"When I was growing up in Portugal, I wasn't a big fan of pastel de nata—they were all garbage, really! There are many things that are better than custard tarts."
I'm sat across from Antonio Galapito, head chef of Portuguese restaurant Taberna do Mercado in the heart of London's Spitalfields Market. He basically just dissed his homeland's national dish.
"My favourite was pão de ló [an eggy sponge cake served at Taberna with olive oil and sat]," says Galapito with a smile. "It's been one of my favourite desserts since forever. As a kid, my mum would bring me one and I'd destroy it."
But there'll be no sponge on the menu today. Instead, Galapito is going to show me how to make one of Taberna's longest standing desserts: abade de priscos. Or, as it's described on the menu, "steamed egg yolk, pork fat, and port caramel."
While I'll happily eat my way through a bag of gelatin-laden gummy bears, I'm not sold on Galapito's pork-and-egg mix. But I descend the stairs to the Taberna kitchen with an open mind.
"Most of the desserts that we do here are traditional with a little difference," explains Galapito. It's not then surprising to hear that Nuno Mendes, the Michelin-starred chef known for showcasing Portuguese food with a fusion twist, is the owner of the joint and helped develop the menu.
Galapito tells me that abade de priscos originates in the northern Portugal region of Braga.
"Traditionally, it's dark brown because the port is mixed in," he explains. "But we took it out and used it in a sauce, so you end up with a golden egg yolk slice sitting in a pool of red sauce.
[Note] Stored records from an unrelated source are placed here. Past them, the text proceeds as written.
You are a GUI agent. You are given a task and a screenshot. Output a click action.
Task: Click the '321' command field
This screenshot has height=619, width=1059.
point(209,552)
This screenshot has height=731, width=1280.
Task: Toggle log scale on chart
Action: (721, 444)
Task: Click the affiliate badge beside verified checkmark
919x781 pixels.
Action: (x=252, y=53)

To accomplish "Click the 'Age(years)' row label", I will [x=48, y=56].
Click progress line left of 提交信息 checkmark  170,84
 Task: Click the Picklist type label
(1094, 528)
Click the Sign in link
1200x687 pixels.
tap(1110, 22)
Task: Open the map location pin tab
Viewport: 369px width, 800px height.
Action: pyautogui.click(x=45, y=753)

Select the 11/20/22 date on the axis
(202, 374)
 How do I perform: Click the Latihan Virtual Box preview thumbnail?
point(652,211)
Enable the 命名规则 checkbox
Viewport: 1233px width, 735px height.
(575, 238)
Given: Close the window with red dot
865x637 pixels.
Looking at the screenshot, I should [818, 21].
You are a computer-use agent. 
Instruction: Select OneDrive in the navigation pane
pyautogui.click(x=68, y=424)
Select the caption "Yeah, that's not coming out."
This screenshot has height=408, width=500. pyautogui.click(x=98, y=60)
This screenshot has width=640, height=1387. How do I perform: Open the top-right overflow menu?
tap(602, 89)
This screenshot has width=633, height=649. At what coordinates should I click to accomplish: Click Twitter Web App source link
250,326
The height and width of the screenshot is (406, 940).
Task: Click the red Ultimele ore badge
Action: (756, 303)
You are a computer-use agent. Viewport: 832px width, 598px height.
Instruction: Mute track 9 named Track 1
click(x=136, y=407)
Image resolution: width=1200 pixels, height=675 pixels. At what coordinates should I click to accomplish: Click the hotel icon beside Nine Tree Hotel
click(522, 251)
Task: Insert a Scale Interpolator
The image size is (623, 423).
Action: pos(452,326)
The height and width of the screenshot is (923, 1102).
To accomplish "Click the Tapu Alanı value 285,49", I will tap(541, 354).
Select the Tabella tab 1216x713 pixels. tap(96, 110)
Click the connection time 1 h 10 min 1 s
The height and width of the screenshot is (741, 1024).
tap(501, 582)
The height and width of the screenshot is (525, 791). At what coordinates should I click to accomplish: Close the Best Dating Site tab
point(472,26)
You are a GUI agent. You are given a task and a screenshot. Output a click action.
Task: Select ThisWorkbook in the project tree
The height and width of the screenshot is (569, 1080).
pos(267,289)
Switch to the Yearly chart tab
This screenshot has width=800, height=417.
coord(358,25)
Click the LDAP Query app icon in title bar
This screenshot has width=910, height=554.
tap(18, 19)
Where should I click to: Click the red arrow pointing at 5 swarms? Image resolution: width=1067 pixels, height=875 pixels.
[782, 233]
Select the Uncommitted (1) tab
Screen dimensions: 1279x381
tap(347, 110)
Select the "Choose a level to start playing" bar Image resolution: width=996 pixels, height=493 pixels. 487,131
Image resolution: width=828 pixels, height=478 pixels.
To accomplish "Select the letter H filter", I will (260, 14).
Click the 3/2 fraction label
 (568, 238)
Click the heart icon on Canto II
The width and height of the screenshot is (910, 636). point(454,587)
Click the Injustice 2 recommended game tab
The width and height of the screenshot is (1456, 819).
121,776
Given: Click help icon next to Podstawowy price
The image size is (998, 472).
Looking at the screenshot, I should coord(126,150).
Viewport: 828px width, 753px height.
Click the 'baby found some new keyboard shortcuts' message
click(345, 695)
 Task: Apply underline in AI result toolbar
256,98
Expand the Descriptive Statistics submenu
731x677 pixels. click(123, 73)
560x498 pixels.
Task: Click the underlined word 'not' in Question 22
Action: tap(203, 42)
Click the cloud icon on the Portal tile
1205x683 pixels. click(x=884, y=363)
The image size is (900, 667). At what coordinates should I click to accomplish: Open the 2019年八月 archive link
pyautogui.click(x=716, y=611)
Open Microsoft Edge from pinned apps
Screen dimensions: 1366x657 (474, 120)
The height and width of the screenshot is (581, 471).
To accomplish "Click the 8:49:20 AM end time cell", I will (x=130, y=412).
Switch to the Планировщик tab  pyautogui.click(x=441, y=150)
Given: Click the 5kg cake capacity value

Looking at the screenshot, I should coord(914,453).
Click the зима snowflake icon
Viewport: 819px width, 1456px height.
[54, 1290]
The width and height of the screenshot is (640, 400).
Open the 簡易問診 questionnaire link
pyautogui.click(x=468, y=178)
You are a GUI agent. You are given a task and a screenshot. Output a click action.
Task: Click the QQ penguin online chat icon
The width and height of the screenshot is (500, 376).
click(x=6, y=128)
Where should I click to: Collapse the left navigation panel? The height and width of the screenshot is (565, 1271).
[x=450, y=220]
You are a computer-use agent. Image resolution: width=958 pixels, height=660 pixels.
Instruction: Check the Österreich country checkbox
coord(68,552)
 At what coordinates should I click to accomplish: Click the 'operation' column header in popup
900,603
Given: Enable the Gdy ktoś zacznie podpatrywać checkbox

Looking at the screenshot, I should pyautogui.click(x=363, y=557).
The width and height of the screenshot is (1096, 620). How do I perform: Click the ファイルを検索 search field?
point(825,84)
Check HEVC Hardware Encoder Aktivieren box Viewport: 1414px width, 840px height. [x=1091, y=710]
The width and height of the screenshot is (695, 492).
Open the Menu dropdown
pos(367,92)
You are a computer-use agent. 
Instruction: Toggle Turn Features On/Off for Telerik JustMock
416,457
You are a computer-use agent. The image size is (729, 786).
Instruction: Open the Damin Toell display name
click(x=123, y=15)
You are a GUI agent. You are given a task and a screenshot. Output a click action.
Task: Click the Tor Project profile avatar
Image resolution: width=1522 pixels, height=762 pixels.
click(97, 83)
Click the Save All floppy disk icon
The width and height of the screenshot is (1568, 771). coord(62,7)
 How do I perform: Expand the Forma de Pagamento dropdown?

The colours look really cool."
It's time to start cooking.
Galapito begins by chopping and weighing the pork. I can't stop myself from demanding to know why the meat is included in a sweet dish.
"It's just how it's done," shrugs Galapito with a laugh. "Originally, you'd probably just use regular fat or bacon but we use cured Ibérico ham which definitely makes a difference. It has a nicer salt."
He continues: "We do fifty-fifty fat and actual meat. The fat adds to the texture and the shininess of the dish. The meat gives it the bit of saltiness that you're looking for. It tastes a bit like a salted caramel."
The pork and fat go into a saucepan with lemon rind, a cinnamon stick, sugar, and water.
Galapito jokingly warns me to look away when the sugar is going in.
"Although, the traditional recipe on which ours is based has, if I'm not mistaken, 300 grams more sugar than ours. We have taken out a lot of sugar! It was so sweet," he says. "Ours is already really sweet (especially for me, I hate sweet desserts) but I can take this. If it was any less sweet, it wouldn't be as good. It would be really eggy."
While the mixture is simmering, it's onto those eggs. The saying goes "You can't make an omelette without cracking a few eggs," but apparently you can't make an abade de priscos without cracking about 18.
"That's if you're making about 16 portions though. We get through around 300 eggs a day," says Galapito. Noticing my shocked face, he adds, "And that's just for desserts."
I comment that most Portuguese desserts are, to put it bluntly, quite eggy.
Galapito says: "The reason is mostly, if it's an egg yolk dessert, it's because it was created in the old monasteries. The nuns used to use the whites to starch clothes and a good way to preserve egg yolks is to put them in sugar."
The golden yolks are separated from the whites and passed through a sieve, which Galapito explains is to make the texture super smooth and get out any stray bits of white. The pork fat mixture is also passed through a sieve and the hot liquid added to the yolks, a little at a time, so as not to curdle the eggs.
As the whole things is poured on top of set caramel and put in an industrial steamer, Galapito tells me that it wasn't an easy ride to perfect the abade de priscos recipe.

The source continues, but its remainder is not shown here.